It’s a shame we measure time by our accomplishments, instead of lessons learned.
Back in January, I picked up A Really Big Lunch, a posthumous look at Jim Harrison’s food writing. I liked it. A vein of American consciousness would gleefully shit all over the book- hedonism, conspicuous consumption, the carbon footprint, the objectification of women. All of those criticisms have merit, all of them run headlong against Harrison’s mantra: Live vividly.
In the winter, I worked out a middle path. Living vividly is an individual endeavor, it doesn’t require a thousand dollar bottle of wine and has nothing to do with how others value where you focus money, time, and attention. Haters gonna hate. That cynicism and snarkiness are an easy, lazy reaction to an imperfect world; in and of themselves, they aren’t particularly constructive. Empty calories. And a fucking bummer. The only known remedy to a cynical world is joy. Exercise joy. That’s living vividly.
In the spring, I learned there’s no such thing as too much communication. I’m bad at checking in with people, working under the assumption that no news is good news. As offices, clubs, schools, businesses, bars, and restaurants closed, I learned the value of telling those important to you how important they are.
In the summer I learned the value of making space for people and their baggage, before remembering the more refined term is grace. Everyone is spinning plates all the time, not just this year, and the energy put into being frustrated about it would be better used shunted into empathy.

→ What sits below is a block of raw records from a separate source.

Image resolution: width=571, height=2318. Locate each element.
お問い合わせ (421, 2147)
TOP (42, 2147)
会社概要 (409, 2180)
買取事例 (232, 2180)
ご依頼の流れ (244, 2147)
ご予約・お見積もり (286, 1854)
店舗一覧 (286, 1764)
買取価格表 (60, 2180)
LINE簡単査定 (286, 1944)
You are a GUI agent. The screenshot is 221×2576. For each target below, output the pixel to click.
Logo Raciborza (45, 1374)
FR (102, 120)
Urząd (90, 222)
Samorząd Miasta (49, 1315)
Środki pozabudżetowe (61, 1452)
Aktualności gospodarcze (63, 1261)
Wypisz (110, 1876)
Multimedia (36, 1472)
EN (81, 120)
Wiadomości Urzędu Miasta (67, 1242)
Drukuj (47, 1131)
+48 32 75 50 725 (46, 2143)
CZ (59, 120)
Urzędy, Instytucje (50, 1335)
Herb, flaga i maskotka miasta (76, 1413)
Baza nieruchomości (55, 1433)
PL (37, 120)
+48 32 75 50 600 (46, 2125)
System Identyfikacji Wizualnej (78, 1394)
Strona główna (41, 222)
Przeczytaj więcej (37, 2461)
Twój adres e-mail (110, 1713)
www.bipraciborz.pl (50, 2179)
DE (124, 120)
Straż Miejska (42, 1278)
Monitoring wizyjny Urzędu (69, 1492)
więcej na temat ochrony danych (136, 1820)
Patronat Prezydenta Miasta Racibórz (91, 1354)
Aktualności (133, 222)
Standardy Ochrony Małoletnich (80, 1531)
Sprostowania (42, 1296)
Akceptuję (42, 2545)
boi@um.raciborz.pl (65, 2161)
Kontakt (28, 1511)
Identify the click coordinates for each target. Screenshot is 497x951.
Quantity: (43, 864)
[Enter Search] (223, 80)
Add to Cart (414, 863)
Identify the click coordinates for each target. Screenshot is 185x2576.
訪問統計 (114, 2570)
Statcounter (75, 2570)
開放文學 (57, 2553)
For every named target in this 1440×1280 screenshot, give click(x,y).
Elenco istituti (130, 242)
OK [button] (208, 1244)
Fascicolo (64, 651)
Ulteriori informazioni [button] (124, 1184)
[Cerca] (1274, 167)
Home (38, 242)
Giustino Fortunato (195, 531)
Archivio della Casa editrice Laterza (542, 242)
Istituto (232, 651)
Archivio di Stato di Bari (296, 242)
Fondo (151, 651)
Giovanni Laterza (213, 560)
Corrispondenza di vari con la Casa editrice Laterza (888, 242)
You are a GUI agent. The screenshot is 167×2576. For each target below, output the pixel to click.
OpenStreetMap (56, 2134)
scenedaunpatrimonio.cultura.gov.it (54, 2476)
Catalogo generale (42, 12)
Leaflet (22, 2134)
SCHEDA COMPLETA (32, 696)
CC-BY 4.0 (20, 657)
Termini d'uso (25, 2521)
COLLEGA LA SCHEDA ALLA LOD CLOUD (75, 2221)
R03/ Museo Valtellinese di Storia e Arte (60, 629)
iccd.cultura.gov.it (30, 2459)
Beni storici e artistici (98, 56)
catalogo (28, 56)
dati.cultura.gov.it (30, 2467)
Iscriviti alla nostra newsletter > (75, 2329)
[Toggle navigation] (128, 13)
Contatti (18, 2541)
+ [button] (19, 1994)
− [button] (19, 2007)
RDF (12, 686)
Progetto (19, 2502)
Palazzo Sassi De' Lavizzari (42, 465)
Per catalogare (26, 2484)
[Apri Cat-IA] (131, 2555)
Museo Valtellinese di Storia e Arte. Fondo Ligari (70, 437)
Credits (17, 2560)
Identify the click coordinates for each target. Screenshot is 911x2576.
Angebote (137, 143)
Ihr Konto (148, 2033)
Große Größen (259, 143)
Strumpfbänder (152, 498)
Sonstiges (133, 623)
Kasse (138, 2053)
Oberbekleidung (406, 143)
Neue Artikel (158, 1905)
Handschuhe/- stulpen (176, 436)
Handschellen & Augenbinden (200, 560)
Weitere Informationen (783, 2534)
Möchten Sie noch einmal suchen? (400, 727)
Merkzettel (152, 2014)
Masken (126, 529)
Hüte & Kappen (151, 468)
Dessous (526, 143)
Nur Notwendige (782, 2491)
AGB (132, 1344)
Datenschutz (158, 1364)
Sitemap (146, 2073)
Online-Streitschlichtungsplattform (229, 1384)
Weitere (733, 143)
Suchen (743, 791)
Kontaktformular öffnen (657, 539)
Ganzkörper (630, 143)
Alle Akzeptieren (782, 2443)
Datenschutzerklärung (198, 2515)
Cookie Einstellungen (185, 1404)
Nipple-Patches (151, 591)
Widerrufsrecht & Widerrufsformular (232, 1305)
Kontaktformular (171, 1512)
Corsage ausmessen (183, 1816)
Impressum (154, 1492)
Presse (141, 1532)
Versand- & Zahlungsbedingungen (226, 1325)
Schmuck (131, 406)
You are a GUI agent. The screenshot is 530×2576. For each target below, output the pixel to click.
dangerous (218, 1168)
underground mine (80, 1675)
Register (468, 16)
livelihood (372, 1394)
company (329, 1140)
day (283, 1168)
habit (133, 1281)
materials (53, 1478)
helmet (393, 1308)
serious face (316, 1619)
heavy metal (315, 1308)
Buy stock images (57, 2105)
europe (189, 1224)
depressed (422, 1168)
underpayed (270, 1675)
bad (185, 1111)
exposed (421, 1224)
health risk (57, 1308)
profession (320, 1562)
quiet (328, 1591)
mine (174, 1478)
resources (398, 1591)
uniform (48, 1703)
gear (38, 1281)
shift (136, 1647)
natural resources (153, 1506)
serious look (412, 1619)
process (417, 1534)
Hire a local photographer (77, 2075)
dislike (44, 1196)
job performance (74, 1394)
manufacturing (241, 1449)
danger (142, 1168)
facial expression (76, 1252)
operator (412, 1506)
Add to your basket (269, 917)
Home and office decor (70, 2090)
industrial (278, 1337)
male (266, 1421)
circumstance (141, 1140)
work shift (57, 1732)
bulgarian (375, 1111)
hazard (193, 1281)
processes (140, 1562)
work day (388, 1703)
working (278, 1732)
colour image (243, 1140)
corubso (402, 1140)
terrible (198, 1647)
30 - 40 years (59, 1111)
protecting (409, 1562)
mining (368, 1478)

In the autumn, I learned the value of presence. Bearing witness in the lives of others, even if it’s the simple act of writing Christmas cards so that they know, even if you can’t be around, you’re still there for them.
Through all of it, I learned compromise is in itself a million little lessons. At 30,000 feet it’s how we allocate resources and attention as disease flares, as the west burns, as the Gulf coast washes away. How we re-imagine a political landscape that benefits only a few while keeping so many in perpetual jeopardy. Closer to home it’s about how many rolls of toilet paper a household realistically needs in a month. Spending an extra ten minutes at the grocery store while you shop for an elderly neighbor. Forgoing gifts for siblings, so you can all pitch in for a needy family. To the individual compromises let two adult human beings live with each other twenty hours a day, for months, without going bonkers. Doing more than paying lip service to compromise makes you a better person. A better neighbor. A better citizen.
The general consensus good riddance to 2020, but I think that only serves to paper over the ugly or unpleasant bits and move along our merry way. The sentiment asks us to ignore our experience and the lessons we’ve learned, and I don’t think that does anyone any real good. Let’s carry that wisdom into the new year, and use it to make something better.